Thermodynamic properties of LiNiO2, LiCoO2, and LiMnO2 using density-functional theory

Abstract

The formation energies of LiCoO₂, LiNiO₂ and LiMnO₂ were calculated using a combination of adequately selected Hess cycles and DFT computations. Several exchange–correlation functionals were tested and PBE for solids (PBEsol) turned out to be the most accurate. The enthalpies of formation at 0 K are −168.0 kJ mol at⁻¹ for LiCoO₂, −173.2 kJ mol at⁻¹ for LiNiO₂, −209.9 kJ mol at⁻¹ for o-LiMnO₂ and −208.8 kJ mol at⁻¹ for r-LiMnO₂. In comparison to experimental formation energy data, a difference of 1.6 and 0.01 kJ mol at⁻¹ was obtained for LiCoO₂ and LiMnO₂, respectively. By contrast, a much larger discrepancy, around 24 kJ mol at⁻¹, was obtained for LiNiO₂ and confirmed by using an additional and independent Hess cycle. The influence of slight crystallographic distortions associated with magnetism and/or the Jahn–Teller effect on energy was carefully searched for and taken into account, as well as corrections arising from vibrational contributions.
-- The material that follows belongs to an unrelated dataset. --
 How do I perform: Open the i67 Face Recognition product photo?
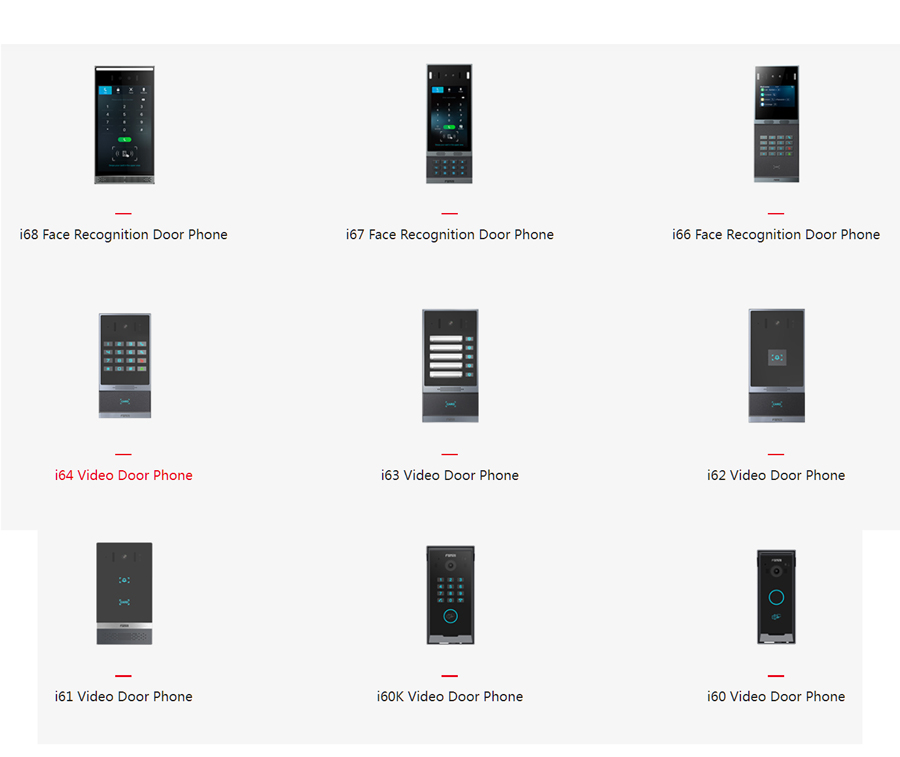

Hence, these results should motivate future measurements of the thermodynamic properties of LiNiO₂, which are currently scarce. Vibrational contributions to the structural and energetic properties were computed within the harmonic and the quasi-harmonic approximations. The LiCoO₂ heat capacity at constant pressure is in excellent agreement with experimental data, with a difference of only 3.3% at 300 K. In the case of LiNiO₂ the difference reaches 17% at 300 K, which could also motivate further investigation. The C_p(T) value for the orthorhombic phase o-LiMnO₂, for which no previous data were available, was computed. Structural properties such as specific mass, bulk modulus and coefficient of thermal expansion are presented.